**Aim of the task:**
Could the data underneath be repeated exactly, in full?

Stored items
────────
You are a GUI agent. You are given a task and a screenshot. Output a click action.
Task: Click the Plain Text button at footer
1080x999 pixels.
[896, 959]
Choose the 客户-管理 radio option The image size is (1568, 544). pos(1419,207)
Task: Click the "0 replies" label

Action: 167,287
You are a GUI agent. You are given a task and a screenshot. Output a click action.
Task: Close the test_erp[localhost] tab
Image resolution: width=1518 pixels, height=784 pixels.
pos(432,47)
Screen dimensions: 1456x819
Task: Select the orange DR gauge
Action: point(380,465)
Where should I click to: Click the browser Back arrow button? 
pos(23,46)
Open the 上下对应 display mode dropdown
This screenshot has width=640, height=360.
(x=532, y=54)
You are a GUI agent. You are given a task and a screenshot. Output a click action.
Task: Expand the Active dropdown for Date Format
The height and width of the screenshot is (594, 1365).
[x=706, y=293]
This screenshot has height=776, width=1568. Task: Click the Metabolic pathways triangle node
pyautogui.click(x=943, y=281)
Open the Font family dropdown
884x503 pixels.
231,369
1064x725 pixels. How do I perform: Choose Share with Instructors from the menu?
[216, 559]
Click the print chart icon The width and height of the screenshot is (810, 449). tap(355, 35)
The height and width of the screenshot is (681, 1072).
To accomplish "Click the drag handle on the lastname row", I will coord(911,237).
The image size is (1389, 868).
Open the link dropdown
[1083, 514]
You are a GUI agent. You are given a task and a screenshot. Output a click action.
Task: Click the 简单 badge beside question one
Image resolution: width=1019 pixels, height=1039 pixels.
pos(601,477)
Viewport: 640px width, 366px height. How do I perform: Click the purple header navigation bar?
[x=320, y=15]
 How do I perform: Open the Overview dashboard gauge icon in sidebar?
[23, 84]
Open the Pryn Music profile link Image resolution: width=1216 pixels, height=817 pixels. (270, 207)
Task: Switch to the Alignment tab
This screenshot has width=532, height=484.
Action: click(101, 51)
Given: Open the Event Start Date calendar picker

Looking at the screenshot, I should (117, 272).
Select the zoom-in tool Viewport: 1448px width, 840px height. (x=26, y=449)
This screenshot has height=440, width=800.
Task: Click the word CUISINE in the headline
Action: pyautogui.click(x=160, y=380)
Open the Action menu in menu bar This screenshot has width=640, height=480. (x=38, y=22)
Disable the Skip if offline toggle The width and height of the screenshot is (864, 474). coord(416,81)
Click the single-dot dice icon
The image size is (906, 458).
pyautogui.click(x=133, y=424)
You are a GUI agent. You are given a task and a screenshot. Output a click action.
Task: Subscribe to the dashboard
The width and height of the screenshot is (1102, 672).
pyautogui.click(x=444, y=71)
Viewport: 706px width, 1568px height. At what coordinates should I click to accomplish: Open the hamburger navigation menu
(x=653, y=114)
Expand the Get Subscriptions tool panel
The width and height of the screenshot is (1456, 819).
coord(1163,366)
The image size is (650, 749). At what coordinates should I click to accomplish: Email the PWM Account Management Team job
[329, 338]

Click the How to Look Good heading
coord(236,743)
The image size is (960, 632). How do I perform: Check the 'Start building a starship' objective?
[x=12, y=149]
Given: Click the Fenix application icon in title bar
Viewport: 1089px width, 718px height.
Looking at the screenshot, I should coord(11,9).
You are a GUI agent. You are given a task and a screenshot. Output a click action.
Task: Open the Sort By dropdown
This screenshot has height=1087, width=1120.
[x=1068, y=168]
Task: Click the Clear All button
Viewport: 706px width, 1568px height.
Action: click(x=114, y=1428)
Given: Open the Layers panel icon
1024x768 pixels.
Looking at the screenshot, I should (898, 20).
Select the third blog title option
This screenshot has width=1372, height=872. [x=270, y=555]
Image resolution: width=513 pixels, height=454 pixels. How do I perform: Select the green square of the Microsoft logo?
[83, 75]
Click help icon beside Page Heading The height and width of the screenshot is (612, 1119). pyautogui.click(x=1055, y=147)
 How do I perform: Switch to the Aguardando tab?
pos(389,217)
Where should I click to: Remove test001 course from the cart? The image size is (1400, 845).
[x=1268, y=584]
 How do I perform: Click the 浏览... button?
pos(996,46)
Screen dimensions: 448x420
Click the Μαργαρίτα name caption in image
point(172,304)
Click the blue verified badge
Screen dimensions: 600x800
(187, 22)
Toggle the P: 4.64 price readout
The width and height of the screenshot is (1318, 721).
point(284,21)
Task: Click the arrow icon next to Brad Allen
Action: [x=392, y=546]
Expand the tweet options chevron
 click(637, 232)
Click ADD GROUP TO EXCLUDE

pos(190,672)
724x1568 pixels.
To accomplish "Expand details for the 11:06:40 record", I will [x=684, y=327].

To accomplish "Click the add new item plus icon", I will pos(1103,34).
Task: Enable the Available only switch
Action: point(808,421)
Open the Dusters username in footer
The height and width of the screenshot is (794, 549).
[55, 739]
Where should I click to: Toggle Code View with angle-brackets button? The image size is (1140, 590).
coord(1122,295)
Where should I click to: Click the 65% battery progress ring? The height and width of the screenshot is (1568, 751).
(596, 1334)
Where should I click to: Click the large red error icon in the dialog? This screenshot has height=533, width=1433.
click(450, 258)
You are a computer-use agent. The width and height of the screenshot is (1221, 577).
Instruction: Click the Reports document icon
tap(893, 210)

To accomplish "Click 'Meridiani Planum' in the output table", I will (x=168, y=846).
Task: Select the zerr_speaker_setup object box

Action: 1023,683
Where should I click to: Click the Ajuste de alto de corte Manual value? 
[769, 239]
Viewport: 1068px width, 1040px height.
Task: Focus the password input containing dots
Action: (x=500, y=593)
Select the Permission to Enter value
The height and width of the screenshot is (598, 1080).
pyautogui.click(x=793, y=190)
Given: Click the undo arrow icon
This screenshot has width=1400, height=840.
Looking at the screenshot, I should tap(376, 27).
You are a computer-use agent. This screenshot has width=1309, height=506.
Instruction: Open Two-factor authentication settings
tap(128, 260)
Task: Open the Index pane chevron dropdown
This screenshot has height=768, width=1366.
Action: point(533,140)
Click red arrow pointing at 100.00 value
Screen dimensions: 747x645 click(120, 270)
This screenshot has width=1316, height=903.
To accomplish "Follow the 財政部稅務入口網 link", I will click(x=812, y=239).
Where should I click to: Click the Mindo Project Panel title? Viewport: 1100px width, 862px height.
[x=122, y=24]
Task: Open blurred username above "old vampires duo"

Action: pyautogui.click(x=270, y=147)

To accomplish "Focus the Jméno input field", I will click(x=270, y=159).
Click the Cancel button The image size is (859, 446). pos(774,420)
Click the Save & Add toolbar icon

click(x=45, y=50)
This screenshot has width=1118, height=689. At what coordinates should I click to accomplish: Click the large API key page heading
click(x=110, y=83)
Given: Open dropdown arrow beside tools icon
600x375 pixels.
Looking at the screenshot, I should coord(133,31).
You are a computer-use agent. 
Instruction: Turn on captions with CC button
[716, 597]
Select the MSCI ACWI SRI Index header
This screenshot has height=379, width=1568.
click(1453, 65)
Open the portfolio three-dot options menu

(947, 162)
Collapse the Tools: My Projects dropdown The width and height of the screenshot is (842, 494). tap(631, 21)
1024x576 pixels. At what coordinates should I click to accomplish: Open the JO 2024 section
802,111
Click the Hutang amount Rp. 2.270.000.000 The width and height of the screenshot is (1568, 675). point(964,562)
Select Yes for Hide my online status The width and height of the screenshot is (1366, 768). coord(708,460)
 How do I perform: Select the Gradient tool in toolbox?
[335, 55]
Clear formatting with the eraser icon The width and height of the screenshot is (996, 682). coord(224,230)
────────
**Task output:**
You are a GUI agent. You are given a task and a screenshot. Output a click action.
Task: Click the Plain Text button at footer
1080x999 pixels.
[896, 959]
Choose the 客户-管理 radio option The image size is (1568, 544). pos(1419,207)
Task: Click the "0 replies" label

Action: 167,287
You are a GUI agent. You are given a task and a screenshot. Output a click action.
Task: Close the test_erp[localhost] tab
Image resolution: width=1518 pixels, height=784 pixels.
pos(432,47)
Screen dimensions: 1456x819
Task: Select the orange DR gauge
Action: point(380,465)
Where should I click to: Click the browser Back arrow button? 
pos(23,46)
Open the 上下对应 display mode dropdown
This screenshot has width=640, height=360.
(x=532, y=54)
You are a GUI agent. You are given a task and a screenshot. Output a click action.
Task: Expand the Active dropdown for Date Format
The height and width of the screenshot is (594, 1365).
[x=706, y=293]
This screenshot has height=776, width=1568. Task: Click the Metabolic pathways triangle node
pyautogui.click(x=943, y=281)
Open the Font family dropdown
884x503 pixels.
231,369
1064x725 pixels. How do I perform: Choose Share with Instructors from the menu?
[216, 559]
Click the print chart icon The width and height of the screenshot is (810, 449). tap(355, 35)
The height and width of the screenshot is (681, 1072).
To accomplish "Click the drag handle on the lastname row", I will coord(911,237).
The image size is (1389, 868).
Open the link dropdown
[1083, 514]
You are a GUI agent. You are given a task and a screenshot. Output a click action.
Task: Click the 简单 badge beside question one
Image resolution: width=1019 pixels, height=1039 pixels.
pos(601,477)
Viewport: 640px width, 366px height. How do I perform: Click the purple header navigation bar?
[x=320, y=15]
 How do I perform: Open the Overview dashboard gauge icon in sidebar?
[23, 84]
Open the Pryn Music profile link Image resolution: width=1216 pixels, height=817 pixels. (270, 207)
Task: Switch to the Alignment tab
This screenshot has width=532, height=484.
Action: click(101, 51)
Given: Open the Event Start Date calendar picker

Looking at the screenshot, I should (117, 272).
Select the zoom-in tool Viewport: 1448px width, 840px height. (x=26, y=449)
This screenshot has height=440, width=800.
Task: Click the word CUISINE in the headline
Action: pyautogui.click(x=160, y=380)
Open the Action menu in menu bar This screenshot has width=640, height=480. (x=38, y=22)
Disable the Skip if offline toggle The width and height of the screenshot is (864, 474). coord(416,81)
Click the single-dot dice icon
The image size is (906, 458).
pyautogui.click(x=133, y=424)
You are a GUI agent. You are given a task and a screenshot. Output a click action.
Task: Subscribe to the dashboard
The width and height of the screenshot is (1102, 672).
pyautogui.click(x=444, y=71)
Viewport: 706px width, 1568px height. At what coordinates should I click to accomplish: Open the hamburger navigation menu
(x=653, y=114)
Expand the Get Subscriptions tool panel
The width and height of the screenshot is (1456, 819).
coord(1163,366)
The image size is (650, 749). At what coordinates should I click to accomplish: Email the PWM Account Management Team job
[329, 338]

Click the How to Look Good heading
coord(236,743)
The image size is (960, 632). How do I perform: Check the 'Start building a starship' objective?
[x=12, y=149]
Given: Click the Fenix application icon in title bar
Viewport: 1089px width, 718px height.
Looking at the screenshot, I should coord(11,9).
You are a GUI agent. You are given a task and a screenshot. Output a click action.
Task: Open the Sort By dropdown
This screenshot has height=1087, width=1120.
[x=1068, y=168]
Task: Click the Clear All button
Viewport: 706px width, 1568px height.
Action: click(x=114, y=1428)
Given: Open the Layers panel icon
1024x768 pixels.
Looking at the screenshot, I should (898, 20).
Select the third blog title option
This screenshot has width=1372, height=872. [x=270, y=555]
Image resolution: width=513 pixels, height=454 pixels. How do I perform: Select the green square of the Microsoft logo?
[83, 75]
Click help icon beside Page Heading The height and width of the screenshot is (612, 1119). pyautogui.click(x=1055, y=147)
 How do I perform: Switch to the Aguardando tab?
pos(389,217)
Where should I click to: Remove test001 course from the cart? The image size is (1400, 845).
[x=1268, y=584]
 How do I perform: Click the 浏览... button?
pos(996,46)
Screen dimensions: 448x420
Click the Μαργαρίτα name caption in image
point(172,304)
Click the blue verified badge
Screen dimensions: 600x800
(187, 22)
Toggle the P: 4.64 price readout
The width and height of the screenshot is (1318, 721).
point(284,21)
Task: Click the arrow icon next to Brad Allen
Action: [x=392, y=546]
Expand the tweet options chevron
 click(637, 232)
Click ADD GROUP TO EXCLUDE

pos(190,672)
724x1568 pixels.
To accomplish "Expand details for the 11:06:40 record", I will [x=684, y=327].

To accomplish "Click the add new item plus icon", I will pos(1103,34).
Task: Enable the Available only switch
Action: point(808,421)
Open the Dusters username in footer
The height and width of the screenshot is (794, 549).
[55, 739]
Where should I click to: Toggle Code View with angle-brackets button? The image size is (1140, 590).
coord(1122,295)
Where should I click to: Click the 65% battery progress ring? The height and width of the screenshot is (1568, 751).
(596, 1334)
Where should I click to: Click the large red error icon in the dialog? This screenshot has height=533, width=1433.
click(450, 258)
You are a computer-use agent. The width and height of the screenshot is (1221, 577).
Instruction: Click the Reports document icon
tap(893, 210)

To accomplish "Click 'Meridiani Planum' in the output table", I will (x=168, y=846).
Task: Select the zerr_speaker_setup object box

Action: 1023,683
Where should I click to: Click the Ajuste de alto de corte Manual value? 
[769, 239]
Viewport: 1068px width, 1040px height.
Task: Focus the password input containing dots
Action: (x=500, y=593)
Select the Permission to Enter value
The height and width of the screenshot is (598, 1080).
pyautogui.click(x=793, y=190)
Given: Click the undo arrow icon
This screenshot has width=1400, height=840.
Looking at the screenshot, I should tap(376, 27).
You are a computer-use agent. This screenshot has width=1309, height=506.
Instruction: Open Two-factor authentication settings
tap(128, 260)
Task: Open the Index pane chevron dropdown
This screenshot has height=768, width=1366.
Action: point(533,140)
Click red arrow pointing at 100.00 value
Screen dimensions: 747x645 click(120, 270)
This screenshot has width=1316, height=903.
To accomplish "Follow the 財政部稅務入口網 link", I will click(x=812, y=239).
Where should I click to: Click the Mindo Project Panel title? Viewport: 1100px width, 862px height.
[x=122, y=24]
Task: Open blurred username above "old vampires duo"

Action: pyautogui.click(x=270, y=147)

To accomplish "Focus the Jméno input field", I will click(x=270, y=159).
Click the Cancel button The image size is (859, 446). pos(774,420)
Click the Save & Add toolbar icon

click(x=45, y=50)
This screenshot has width=1118, height=689. At what coordinates should I click to accomplish: Click the large API key page heading
click(x=110, y=83)
Given: Open dropdown arrow beside tools icon
600x375 pixels.
Looking at the screenshot, I should coord(133,31).
You are a computer-use agent. 
Instruction: Turn on captions with CC button
[716, 597]
Select the MSCI ACWI SRI Index header
This screenshot has height=379, width=1568.
click(1453, 65)
Open the portfolio three-dot options menu

(947, 162)
Collapse the Tools: My Projects dropdown The width and height of the screenshot is (842, 494). tap(631, 21)
1024x576 pixels. At what coordinates should I click to accomplish: Open the JO 2024 section
802,111
Click the Hutang amount Rp. 2.270.000.000 The width and height of the screenshot is (1568, 675). point(964,562)
Select Yes for Hide my online status The width and height of the screenshot is (1366, 768). coord(708,460)
 How do I perform: Select the Gradient tool in toolbox?
[335, 55]
Clear formatting with the eraser icon The width and height of the screenshot is (996, 682). coord(224,230)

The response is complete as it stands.